Dataset excerpts —
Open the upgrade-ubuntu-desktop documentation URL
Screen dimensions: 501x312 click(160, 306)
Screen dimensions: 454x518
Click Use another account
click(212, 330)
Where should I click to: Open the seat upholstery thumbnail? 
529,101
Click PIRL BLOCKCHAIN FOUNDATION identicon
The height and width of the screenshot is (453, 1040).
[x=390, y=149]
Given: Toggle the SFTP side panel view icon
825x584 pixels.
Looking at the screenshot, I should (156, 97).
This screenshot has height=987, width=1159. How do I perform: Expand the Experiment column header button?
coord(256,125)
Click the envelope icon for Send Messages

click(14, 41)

Description of the task — Your output should be an exact copy of every line from the one containing "Where should I" through the end of the records.

Exercise result —
Where should I click to: Open the seat upholstery thumbnail? 
529,101
Click PIRL BLOCKCHAIN FOUNDATION identicon
The height and width of the screenshot is (453, 1040).
[x=390, y=149]
Given: Toggle the SFTP side panel view icon
825x584 pixels.
Looking at the screenshot, I should (156, 97).
This screenshot has height=987, width=1159. How do I perform: Expand the Experiment column header button?
coord(256,125)
Click the envelope icon for Send Messages

click(14, 41)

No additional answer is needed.